[Aim of the task] A single stretch of the material below is to be transcribed exactly, starting at the line with "At what coordinates" and ending after the line with "Task: Add a".

[Information shown]

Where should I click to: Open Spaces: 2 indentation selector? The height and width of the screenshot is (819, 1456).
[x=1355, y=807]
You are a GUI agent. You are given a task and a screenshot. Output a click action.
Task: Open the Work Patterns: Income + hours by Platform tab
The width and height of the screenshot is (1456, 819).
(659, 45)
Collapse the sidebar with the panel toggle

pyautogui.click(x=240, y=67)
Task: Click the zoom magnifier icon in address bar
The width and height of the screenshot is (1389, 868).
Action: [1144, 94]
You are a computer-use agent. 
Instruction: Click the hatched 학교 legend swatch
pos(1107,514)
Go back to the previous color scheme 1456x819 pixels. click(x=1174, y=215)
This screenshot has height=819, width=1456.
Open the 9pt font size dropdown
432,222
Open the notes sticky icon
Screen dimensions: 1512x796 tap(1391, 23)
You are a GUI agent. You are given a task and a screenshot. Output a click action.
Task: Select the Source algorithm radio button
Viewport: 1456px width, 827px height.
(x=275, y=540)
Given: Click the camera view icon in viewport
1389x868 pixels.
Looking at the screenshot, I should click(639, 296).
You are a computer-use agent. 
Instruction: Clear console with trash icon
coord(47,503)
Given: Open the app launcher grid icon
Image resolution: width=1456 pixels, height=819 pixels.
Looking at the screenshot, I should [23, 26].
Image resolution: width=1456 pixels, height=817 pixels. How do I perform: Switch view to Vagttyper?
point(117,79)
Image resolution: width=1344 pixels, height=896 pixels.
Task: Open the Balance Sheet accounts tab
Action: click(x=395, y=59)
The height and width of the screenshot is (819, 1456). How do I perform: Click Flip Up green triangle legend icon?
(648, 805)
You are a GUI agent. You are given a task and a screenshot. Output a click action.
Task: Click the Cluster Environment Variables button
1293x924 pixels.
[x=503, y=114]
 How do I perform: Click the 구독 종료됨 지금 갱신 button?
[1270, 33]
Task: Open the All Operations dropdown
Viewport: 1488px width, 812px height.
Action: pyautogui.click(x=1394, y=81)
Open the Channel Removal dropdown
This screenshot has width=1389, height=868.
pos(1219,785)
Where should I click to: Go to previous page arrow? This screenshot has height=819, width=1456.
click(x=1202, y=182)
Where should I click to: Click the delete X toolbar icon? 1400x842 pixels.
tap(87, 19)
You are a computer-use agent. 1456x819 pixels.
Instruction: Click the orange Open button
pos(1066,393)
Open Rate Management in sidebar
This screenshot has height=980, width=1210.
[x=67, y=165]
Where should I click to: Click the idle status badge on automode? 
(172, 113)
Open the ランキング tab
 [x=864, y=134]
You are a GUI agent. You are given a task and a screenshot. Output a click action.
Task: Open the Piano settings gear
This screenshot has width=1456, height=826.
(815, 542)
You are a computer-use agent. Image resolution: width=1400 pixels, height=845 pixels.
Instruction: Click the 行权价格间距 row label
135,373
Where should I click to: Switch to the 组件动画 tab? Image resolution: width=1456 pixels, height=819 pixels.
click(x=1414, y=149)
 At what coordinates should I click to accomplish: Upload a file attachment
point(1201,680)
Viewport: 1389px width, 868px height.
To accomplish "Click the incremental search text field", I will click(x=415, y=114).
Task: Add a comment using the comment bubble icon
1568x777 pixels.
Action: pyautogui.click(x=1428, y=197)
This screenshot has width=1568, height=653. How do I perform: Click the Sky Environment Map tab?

[Answer section]
 At what coordinates should I click to accomplish: Upload a file attachment
point(1201,680)
Viewport: 1389px width, 868px height.
To accomplish "Click the incremental search text field", I will click(x=415, y=114).
Task: Add a comment using the comment bubble icon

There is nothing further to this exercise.